The Dirac Equation describes the wave function of electrons relativistically, and it led to his prediction of the existence of positrons (the antiparticle of the electron) and by extension the concept of anti-matter. He is the founder of quantum electrodynamics (and the coiner of this name), the part of quantum theory that deals with the interaction of photons with electrons and positrons. Satisfyingly for Dirac’s love of precision and mathematical beauty, the theory (described by Richard Feynman as “the jewel of physics”) makes extremely accurate predictions of certain atomic quantities.

No account of Dirac’s work — and his work was his life — is complete without mentioning that in it he joined Einstein’s special theory of relativity to quantum mechanics, predicted the existence of magnetic monopoles, founded operator theory, and devised the notation (known as “bra-ket” notation) that became standard in the field. In addition he anticipated, in sketch form, certain ideas in cosmology, and even today’s dominant theory of the fundamental structure of matter, string theory. One of his enduring services to science was his brilliant book The Principles of Quantum Mechanics, whose clarity, logic, lucidity, and innovations of formalism made it an essential text.
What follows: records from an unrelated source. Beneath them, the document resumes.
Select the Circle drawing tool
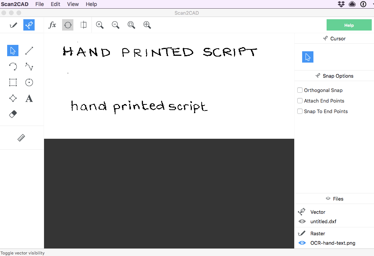Screen dimensions: 374x256 click(x=29, y=82)
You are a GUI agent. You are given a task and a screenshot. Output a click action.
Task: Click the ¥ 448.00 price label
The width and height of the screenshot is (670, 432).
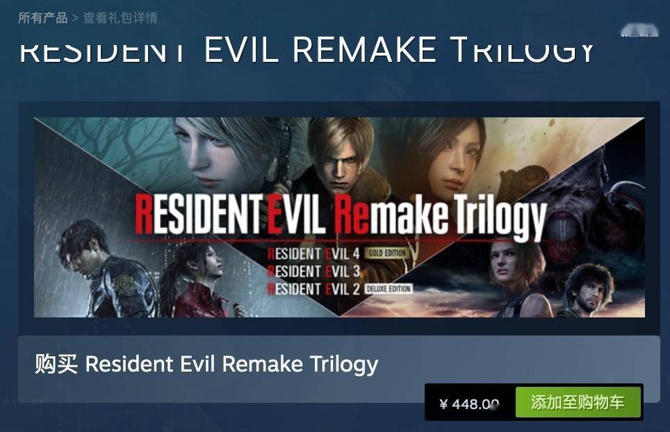(x=469, y=404)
His remark that his life had been a failure could therefore not be further from the truth.

Farmelo explains all the science relevant to understanding Dirac, and does it well; equally good is his careful and copious account of a personal life that was dogged by a sense of tragedy – his hatred for his father, his lifelong grief over his elder brother’s suicide, and his complicated relationship with a demanding mother, lay at the centre of it. But Dirac bloomed in the all-male atmosphere of Cambridge, which Farmelo describes as perfect for someone with his degree of autism: he was fed, looked after, closeted, allowed to spend six days a week doing nothing but mathematics undisturbed, on the seventh taking solitary walks in the surrounding fenlands.
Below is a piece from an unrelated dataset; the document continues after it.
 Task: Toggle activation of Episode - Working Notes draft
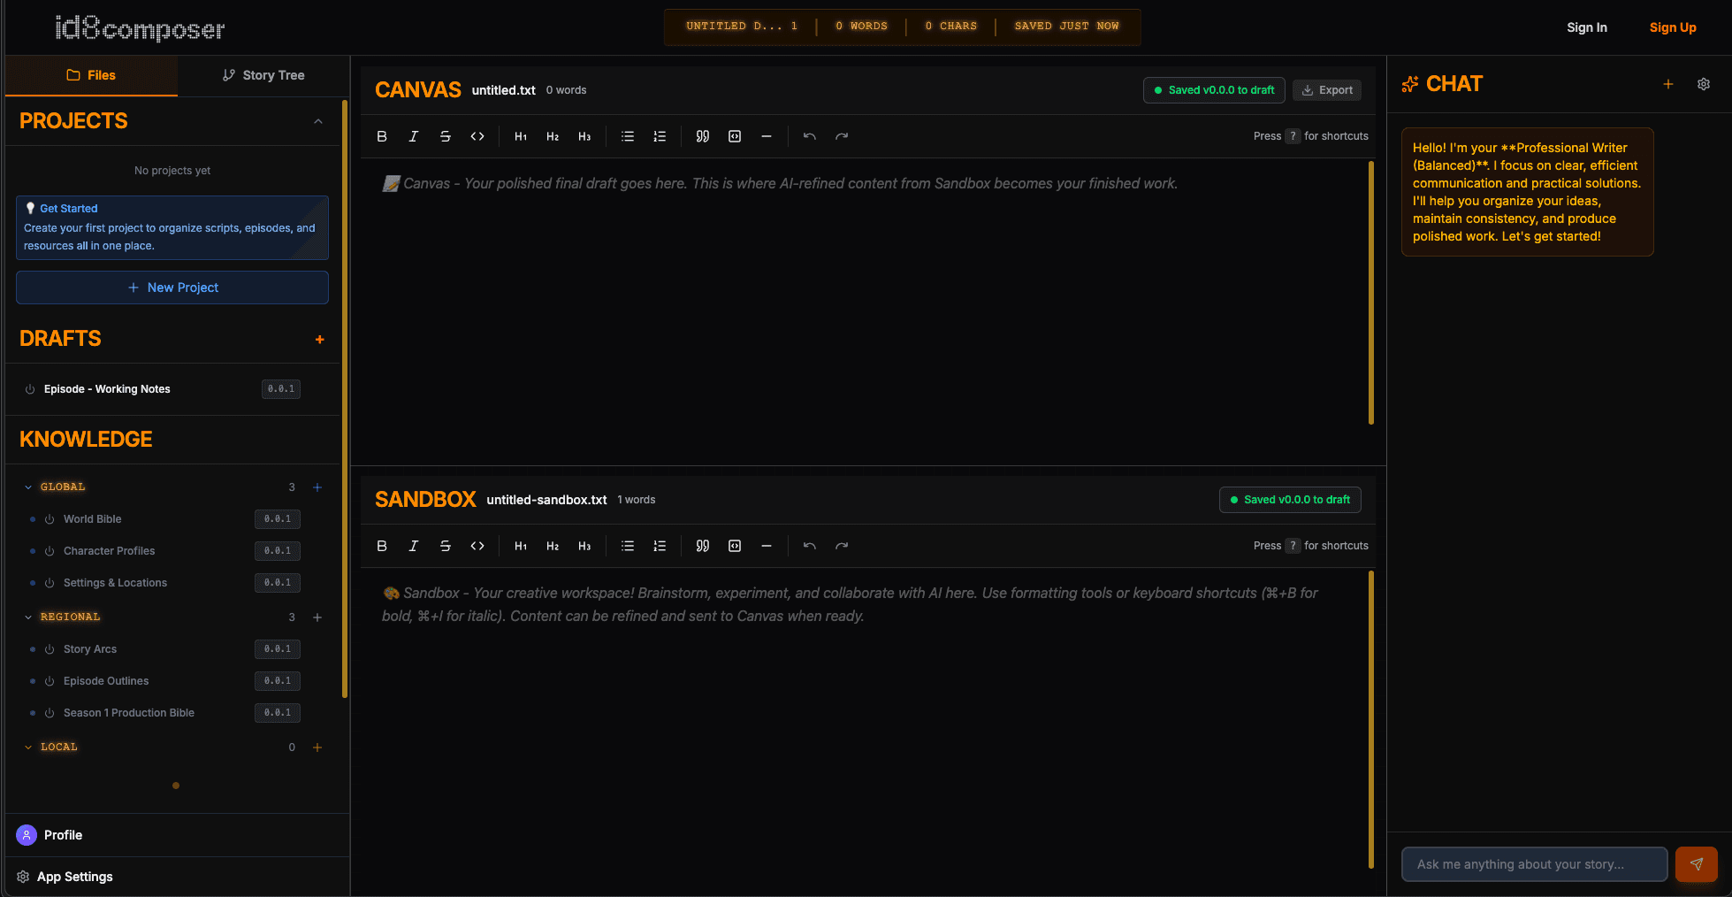tap(28, 389)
But then Dirac married someone whom Farmelo wittily describes as his anti-particle, an ebullient and warmhearted Hungarian divorcée, Manci, who had two children. This was perhaps the most astonishing thing Dirac ever did outside physics, but evidently it was a wise decision — and not lightly taken, as Farmelo’s quotations from several years’ worth of Dirac’s dry and unemotional letters shows. When Manci wrote, “Do you have any feelings for me?” Dirac replied, “Yes, some.” The letters briefly ceased to be reticent after the honeymoon, during which Dirac seems to have fallen in love with his wife: sex unleashed passion for a while. He was very lucky to have married a divorcée; the idea of his marrying a virgin does not bear thinking about.

Despite being a Cambridge don in the years before 1939, and despite having much sympathy with communism and a great friend in the Russian physicist Peter Kapitsa whom he frequently visited in the Soviet Union, Dirac was not one of the Cambridge spies. Although he contributed to the war work of developing an atom bomb, he did so on the margins of the work, refusing to become more deeply engaged. He was in most ways apolitical, a disengaged theoretician, whose single political act was to join the campaign to persuade Stalin to let Kapitsa leave the Soviet Union.
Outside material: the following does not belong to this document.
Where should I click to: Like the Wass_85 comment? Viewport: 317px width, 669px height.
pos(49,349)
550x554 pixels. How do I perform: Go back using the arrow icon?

At one point Dirac and Einstein had offices in the same corridor of the Institute for Advanced Studies at Princeton, but they scarcely interacted. Yet when news of Einstein’s death reached Dirac years later, Farmelo tells us, he wept; the only time his wife ever saw him cry.

The long years of unproductivity and marginalization that Dirac experienced when his creative period was over — its prime years occurred between the mid-1920s and the early 1930s, when he was in his 20s — might have made Dirac feel a failure at last, not least because he never succeeded in solving his great puzzle concerning the interaction of electrons and photons; but if he could read Farmelo’s absorbing and accessible account of his life he would see that it had magic in it, and triumph: the magic of revelations about the deep nature of reality, and the triumph of having moved human understanding several steps further toward the light.